Après les violences, les forces de sécurité ont organisé une opération de camouflage, bouclant le stade et les morgues, et enterrant de nombreux corps dans des fosses communes. Les forces de sécurité se sont également déployées dans les quartiers où vivaient les partisans de l'opposition et ont commis de nouvelles exactions, notamment des meurtres, des viols et des pillages. Elles ont arrêté de nombreux autres partisans de l'opposition et en ont torturé beaucoup d'autres.
Ces crimes contre l'humanité ne sont pas le fait d'un groupe de soldats solitaires et indisciplinés. Ils étaient prémédités et organisés.
Il y a un an, le procès du massacre du stade s'est ouvert devant un tribunal national, avec onze hommes accusés, dont un ancien Président et des ministres du gouvernement. Ils sont accusés d'une série de crimes de droit commun en vertu du droit guinéen. Ils ont tous plaidé non coupable pour l'ensemble des chefs d'accusation.
Mais le plus important est peut-être qu'au cours de l'année écoulée, plus de 50 victimes ont été entendues au cours du procès.
On ne saurait trop insister sur l'importance de ce fait. Ce procès est le premier de ce type impliquant des violations des droits humains de cette ampleur en Guinée. Il s'agit d'un rare exemple actuel de responsabilité nationale pour des atrocités impliquant des suspects de haut niveau.
Certes, il serait facile de dire que tout cela arrive 14 ans trop tard. Cependant, le fait que ce procès ait lieu constitue une avancée majeure dans la quête de justice pour les victimes et leurs familles. Qui plus est, les débats sont retransmis en direct.
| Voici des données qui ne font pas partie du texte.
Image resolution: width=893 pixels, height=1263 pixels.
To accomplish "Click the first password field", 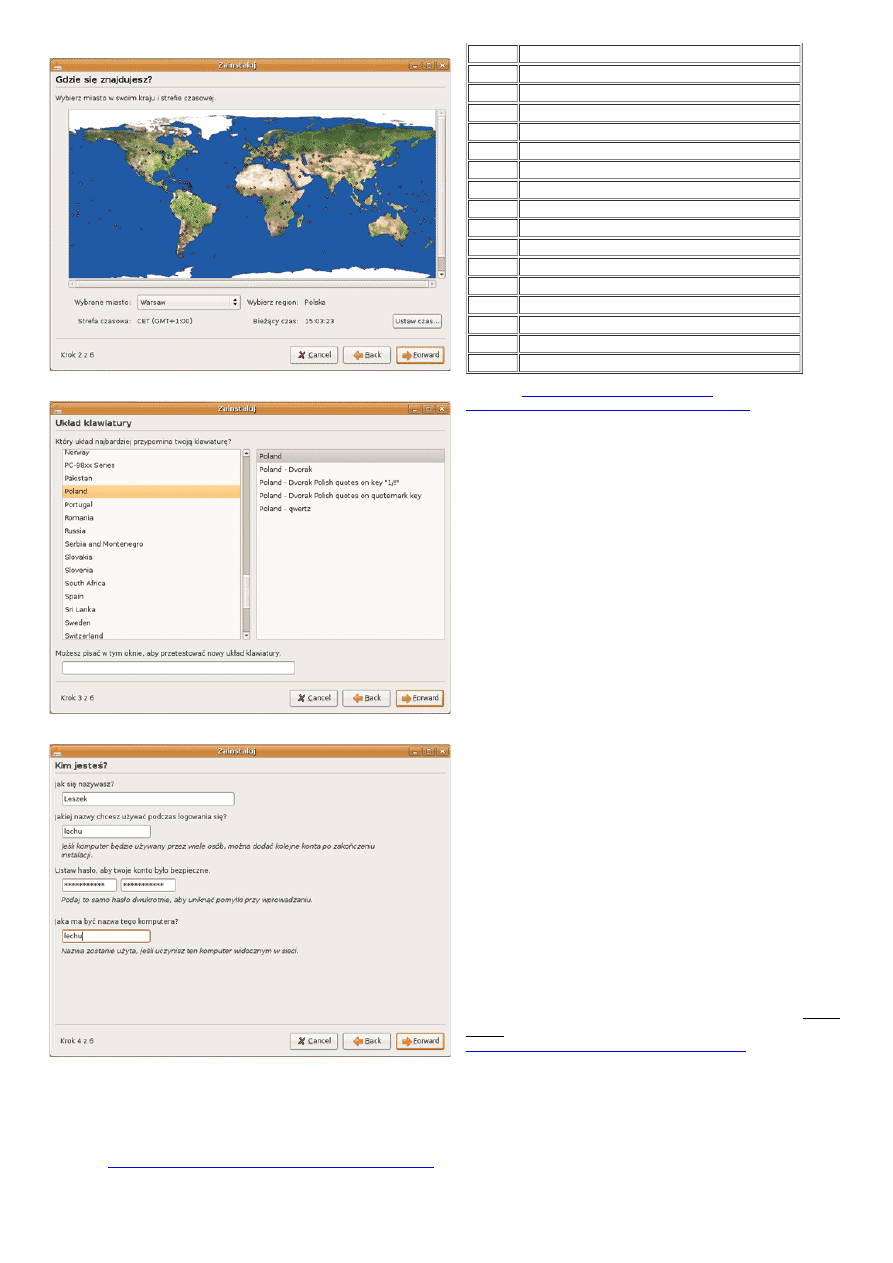I will pos(89,885).
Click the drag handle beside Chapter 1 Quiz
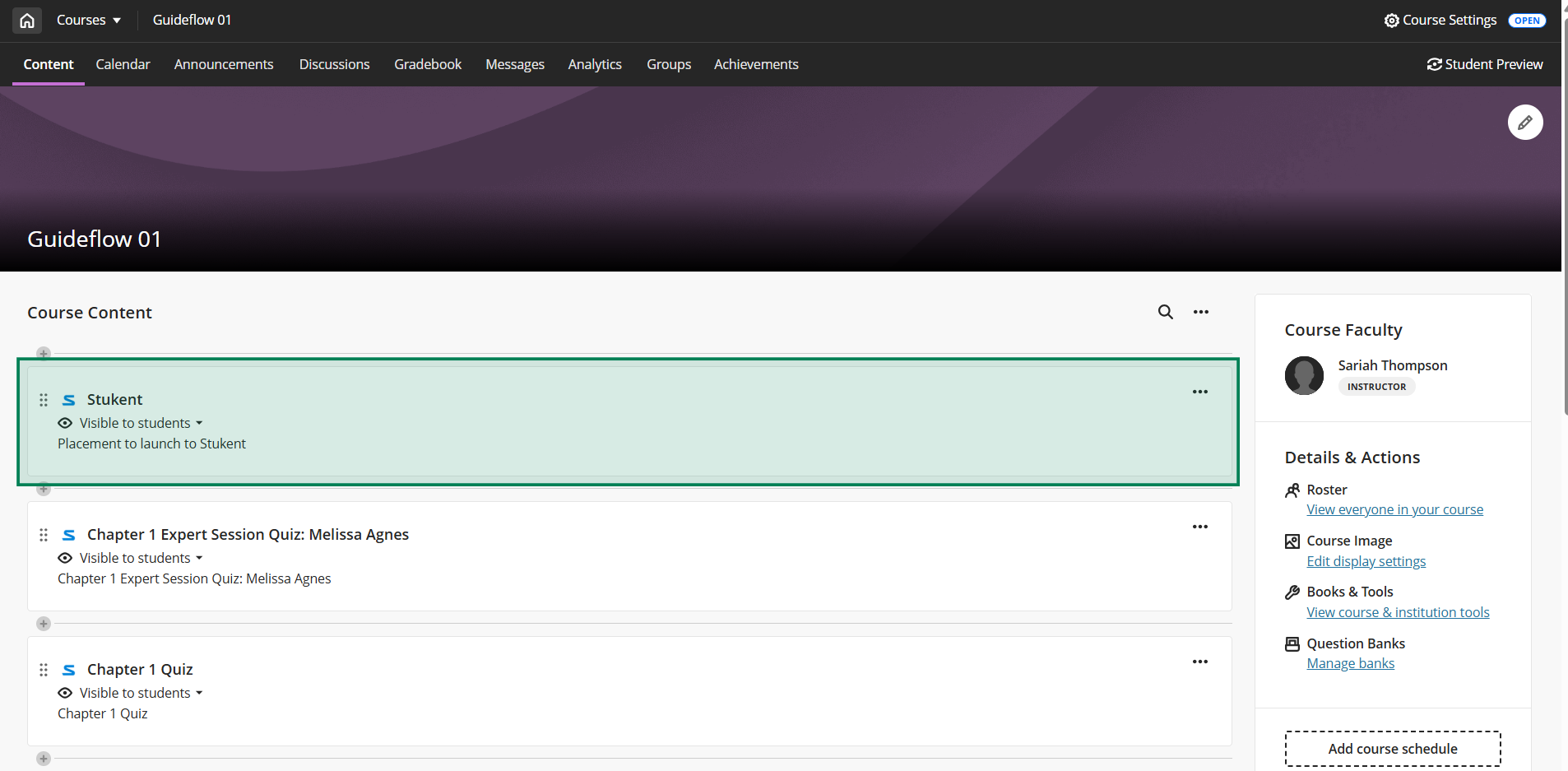Viewport: 1568px width, 771px height. [44, 670]
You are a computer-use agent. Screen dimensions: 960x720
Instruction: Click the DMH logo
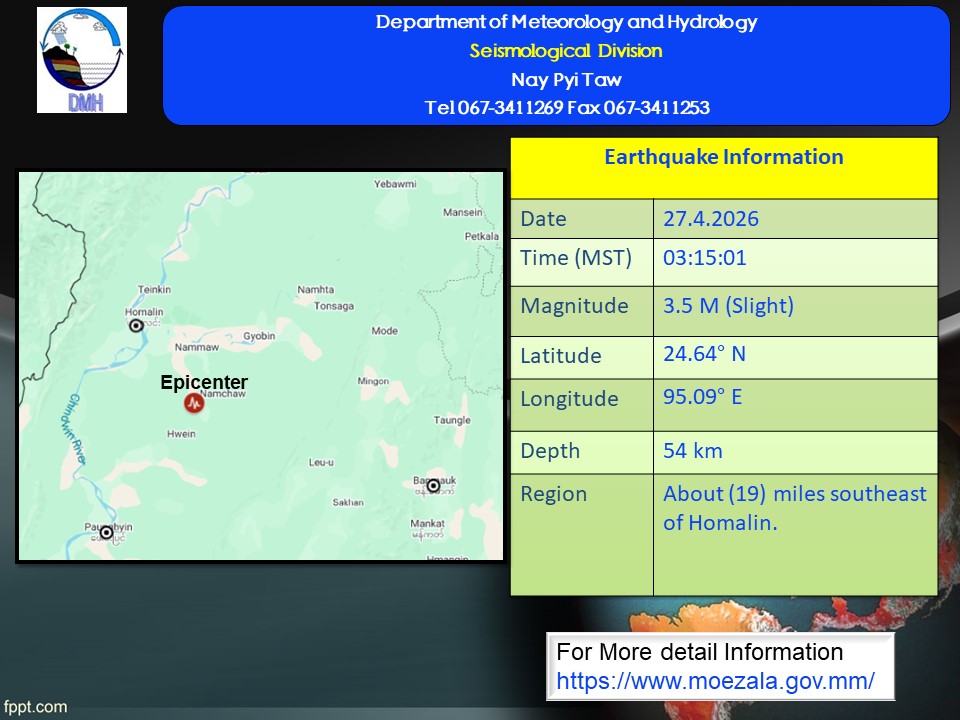click(82, 60)
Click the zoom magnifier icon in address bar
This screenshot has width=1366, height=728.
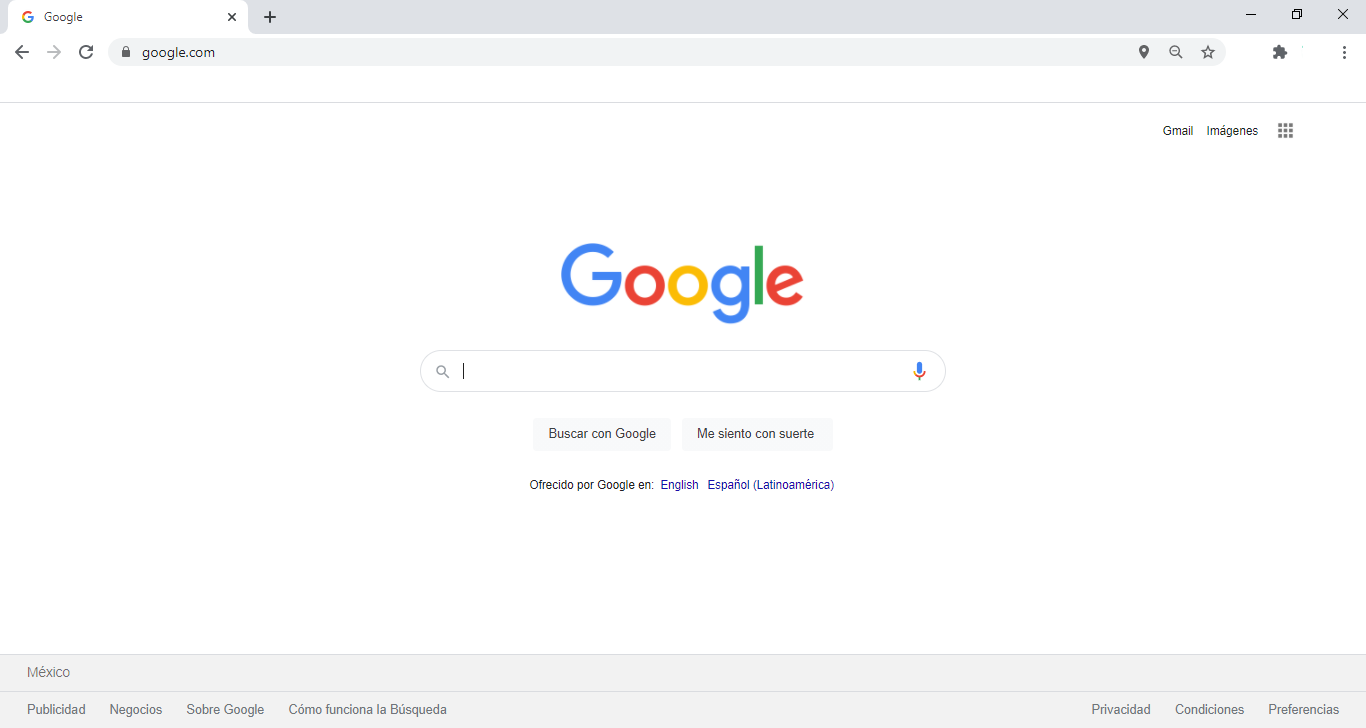pyautogui.click(x=1176, y=52)
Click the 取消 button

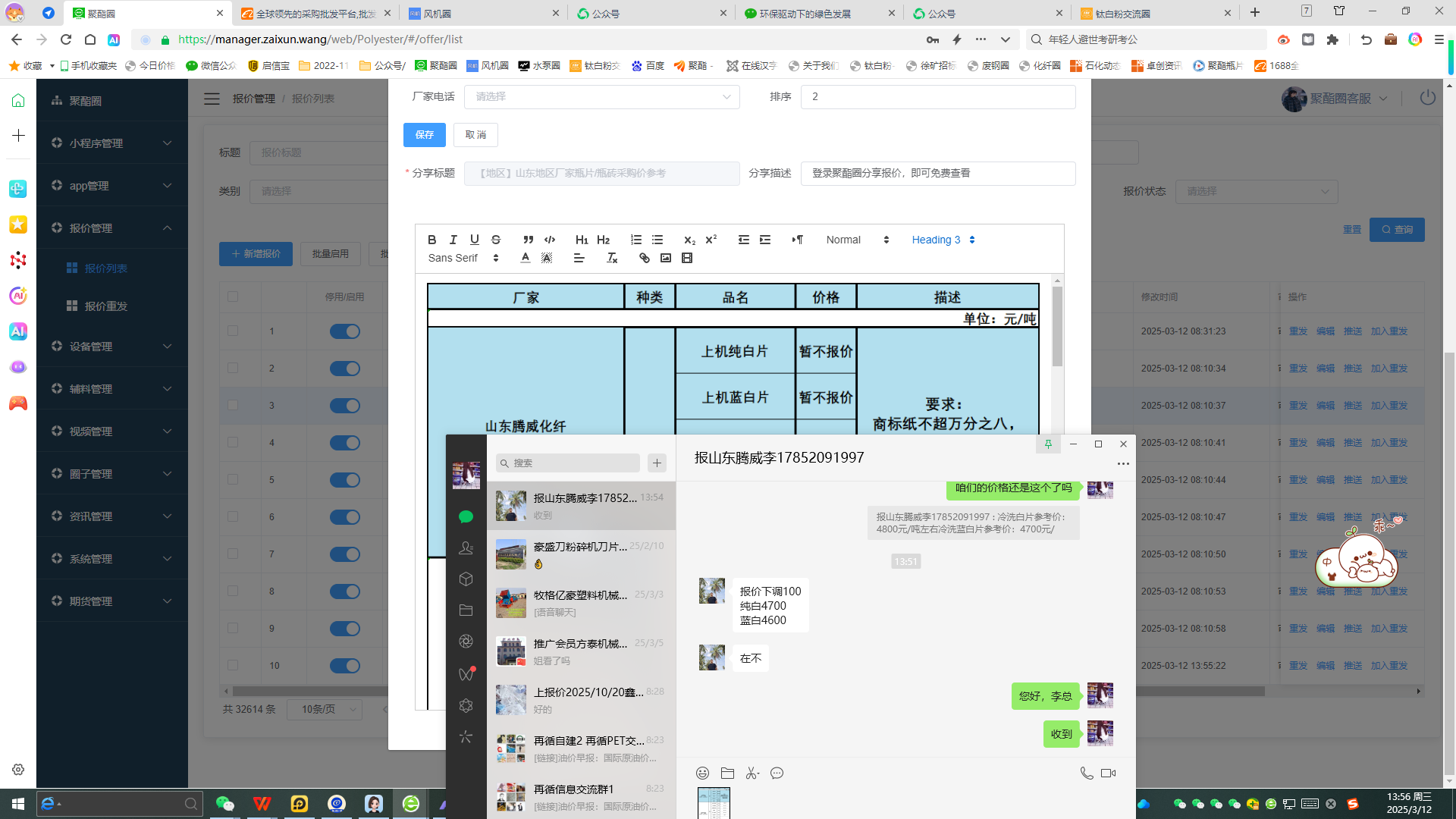pos(475,134)
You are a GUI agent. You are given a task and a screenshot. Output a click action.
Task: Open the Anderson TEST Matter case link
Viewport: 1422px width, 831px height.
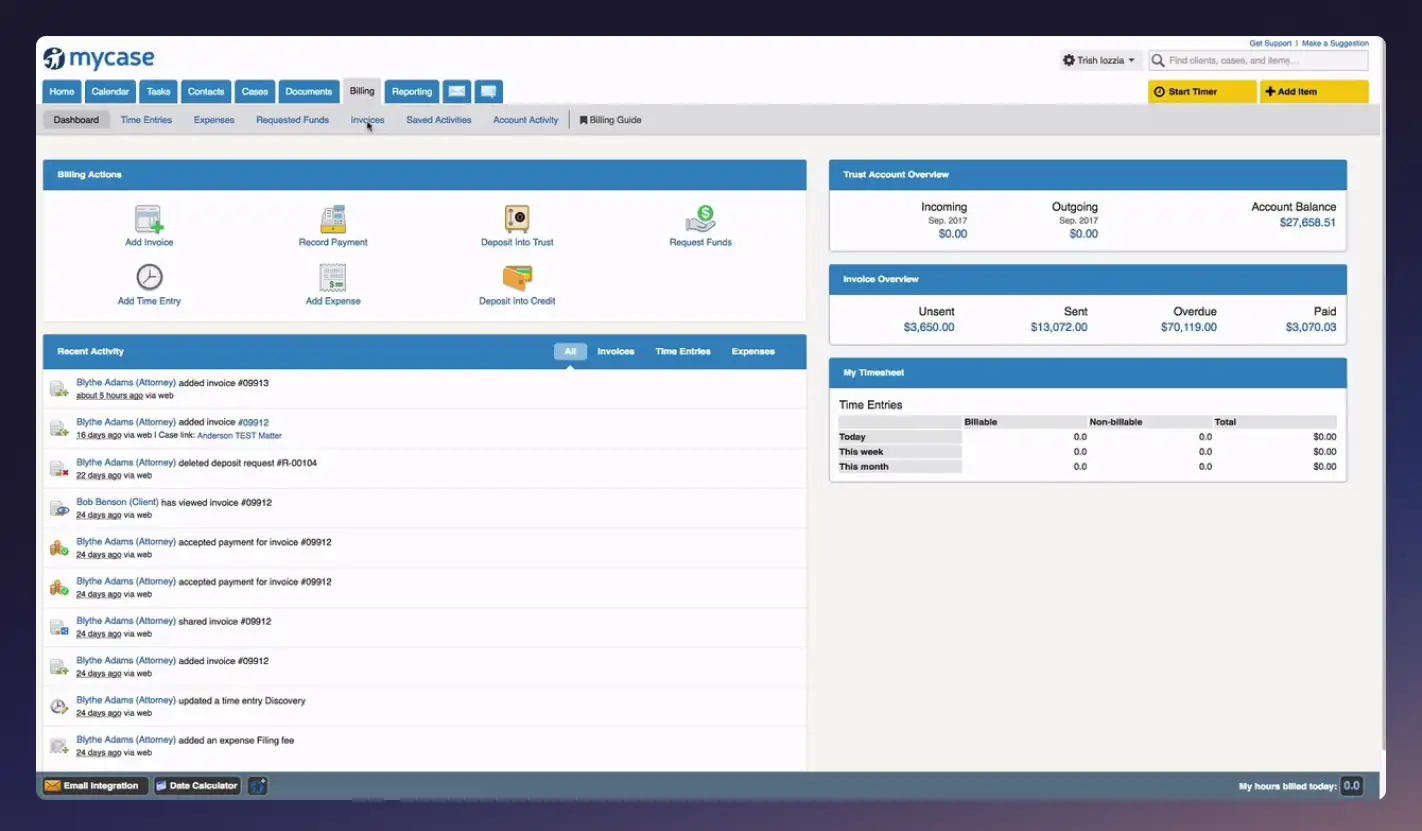coord(238,434)
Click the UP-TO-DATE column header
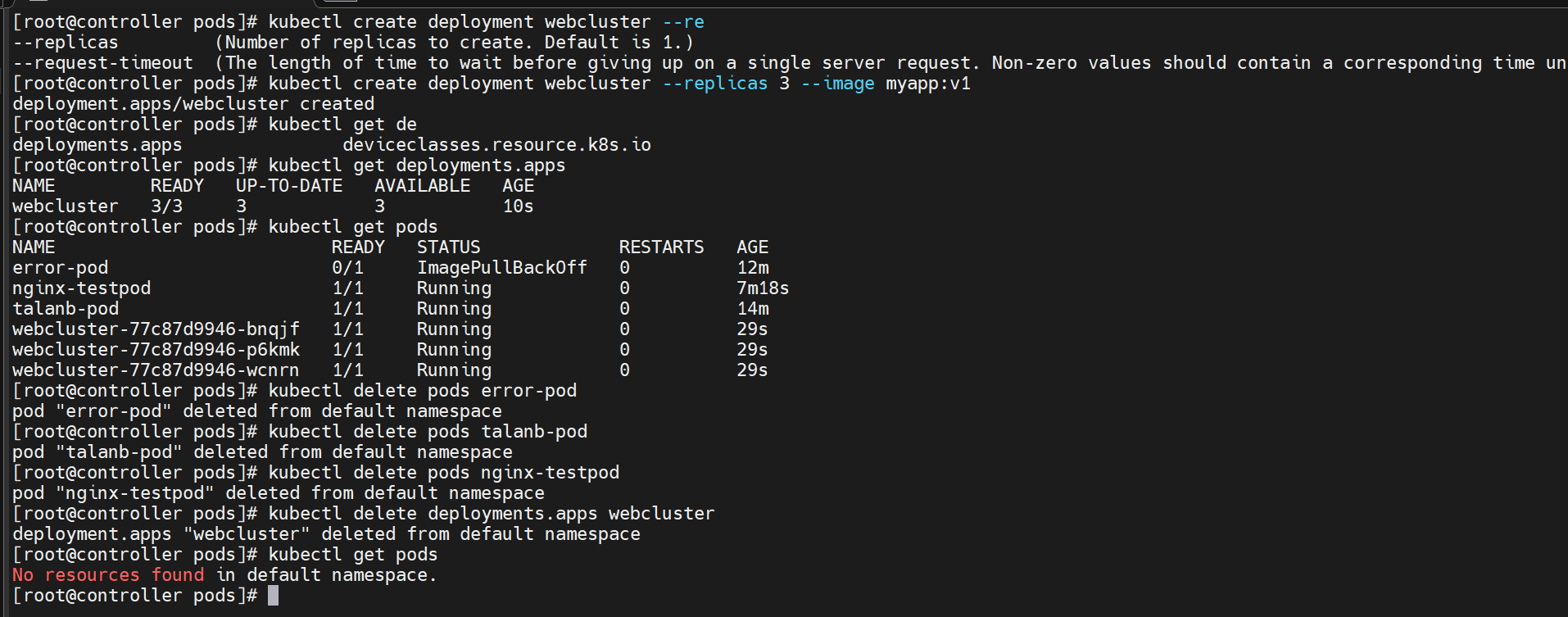Viewport: 1568px width, 617px height. pos(289,186)
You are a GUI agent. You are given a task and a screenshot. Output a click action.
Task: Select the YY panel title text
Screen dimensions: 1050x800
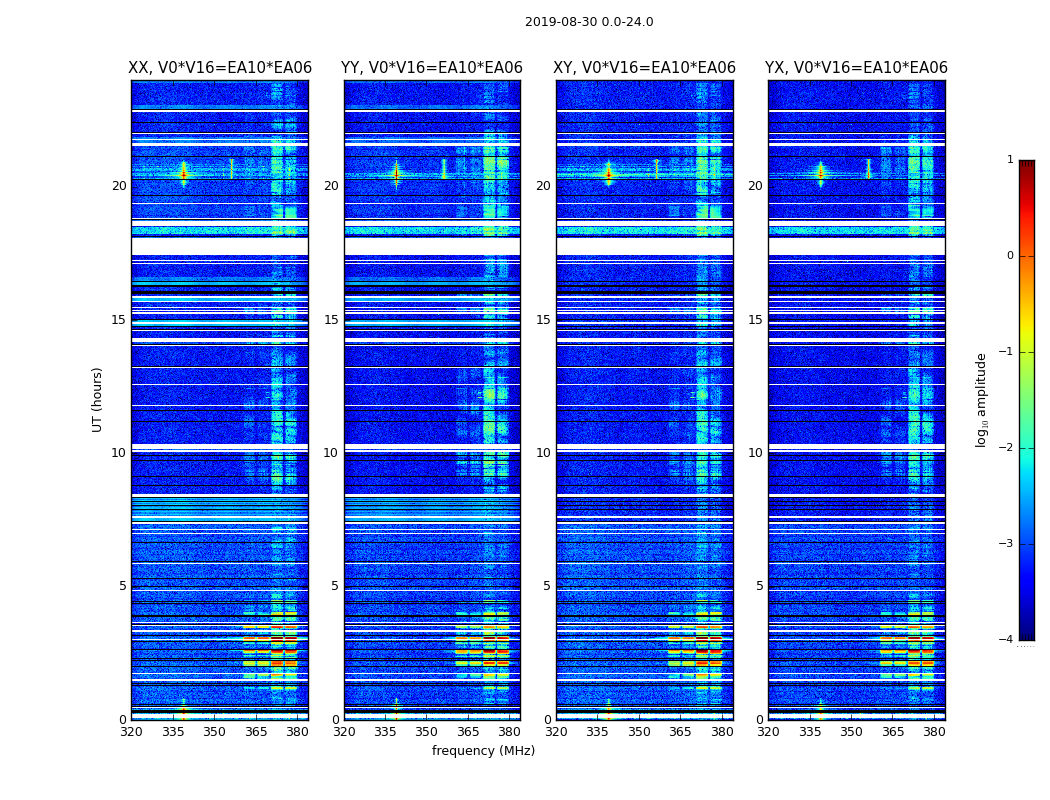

C'est tout simplement historique - un moment national marquant pour le peuple de Guinée.
Un avocat guinéen a déclaré à Human Rights Watch : « Malheureusement, nous avons été une société qui acceptait les crimes. Nous commençons à accorder de l'importance aux voix des victimes, avec un nouveau modèle de citoyens qui refusent ces types de crimes et l'impunité. »
Ce procès devrait être une source d'inspiration pour d'autres personnes dans le monde. Oui, la justice pour les violations des droits humains peut sembler rare, mais des progrès sont possibles lorsque les gens l'exigent et poussent les autorités à agir.